**Written request:** Rewrite all of the lines below as a Markdown table with the columns Row and Line Text, giving each line its own numbered row and leaving out blank lines.

Start of Material

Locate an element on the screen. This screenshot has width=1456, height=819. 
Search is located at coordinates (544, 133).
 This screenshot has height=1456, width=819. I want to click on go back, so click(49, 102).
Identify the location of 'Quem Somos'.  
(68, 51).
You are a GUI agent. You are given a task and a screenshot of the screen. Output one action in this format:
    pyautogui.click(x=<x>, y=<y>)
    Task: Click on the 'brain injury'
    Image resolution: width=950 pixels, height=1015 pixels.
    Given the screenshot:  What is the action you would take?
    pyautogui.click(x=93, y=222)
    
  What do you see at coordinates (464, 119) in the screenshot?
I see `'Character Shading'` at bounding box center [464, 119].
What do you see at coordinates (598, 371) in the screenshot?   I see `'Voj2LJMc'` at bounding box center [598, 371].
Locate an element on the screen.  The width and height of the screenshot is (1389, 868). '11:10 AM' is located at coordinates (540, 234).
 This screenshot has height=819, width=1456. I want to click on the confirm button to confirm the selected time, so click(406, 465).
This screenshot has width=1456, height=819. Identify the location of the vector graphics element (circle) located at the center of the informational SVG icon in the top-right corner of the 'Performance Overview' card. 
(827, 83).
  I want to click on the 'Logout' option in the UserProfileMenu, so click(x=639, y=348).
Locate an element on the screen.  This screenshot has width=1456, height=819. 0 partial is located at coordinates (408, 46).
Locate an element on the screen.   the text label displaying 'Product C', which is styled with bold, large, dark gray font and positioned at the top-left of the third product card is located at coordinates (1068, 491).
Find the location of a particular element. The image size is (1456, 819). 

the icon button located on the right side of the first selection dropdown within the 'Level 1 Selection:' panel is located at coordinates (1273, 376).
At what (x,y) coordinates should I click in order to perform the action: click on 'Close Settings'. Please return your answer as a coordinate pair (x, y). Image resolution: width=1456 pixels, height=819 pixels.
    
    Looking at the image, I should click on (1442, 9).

End of Material

**Completed exercise:**
| Row | Line Text |
|---|---|
| 1 | Locate an element on the screen. This screenshot has width=1456, height=819.  |
| 2 | Search is located at coordinates (544, 133). |
| 3 |  This screenshot has height=1456, width=819. I want to click on go back, so click(49, 102). |
| 4 | Identify the location of 'Quem Somos'.   |
| 5 | (68, 51). |
| 6 | You are a GUI agent. You are given a task and a screenshot of the screen. Output one action in this format: |
| 7 |     pyautogui.click(x=<x>, y=<y>) |
| 8 |     Task: Click on the 'brain injury' |
| 9 |     Image resolution: width=950 pixels, height=1015 pixels. |
| 10 |     Given the screenshot:  What is the action you would take? |
| 11 |     pyautogui.click(x=93, y=222) |
| 12 |   What do you see at coordinates (464, 119) in the screenshot? |
| 13 | I see `'Character Shading'` at bounding box center [464, 119]. |
| 14 | What do you see at coordinates (598, 371) in the screenshot?   I see `'Voj2LJMc'` at bounding box center [598, 371]. |
| 15 | Locate an element on the screen.  The width and height of the screenshot is (1389, 868). '11:10 AM' is located at coordinates (540, 234). |
| 16 |  This screenshot has height=819, width=1456. I want to click on the confirm button to confirm the selected time, so click(406, 465). |
| 17 | This screenshot has width=1456, height=819. Identify the location of the vector graphics element (circle) located at the center of the informational SVG icon in the top-right corner of the 'Performance Overview' card.  |
| 18 | (827, 83). |
| 19 |   I want to click on the 'Logout' option in the UserProfileMenu, so click(x=639, y=348). |
| 20 | Locate an element on the screen.  This screenshot has width=1456, height=819. 0 partial is located at coordinates (408, 46). |
| 21 | Locate an element on the screen.   the text label displaying 'Product C', which is styled with bold, large, dark gray font and positioned at the top-left of the third product card is located at coordinates (1068, 491). |
| 22 | Find the location of a particular element. The image size is (1456, 819).  |
| 23 | the icon button located on the right side of the first selection dropdown within the 'Level 1 Selection:' panel is located at coordinates (1273, 376). |
| 24 | At what (x,y) coordinates should I click in order to perform the action: click on 'Close Settings'. Please return your answer as a coordinate pair (x, y). Image resolution: width=1456 pixels, height=819 pixels. |
| 25 |     Looking at the image, I should click on (1442, 9). |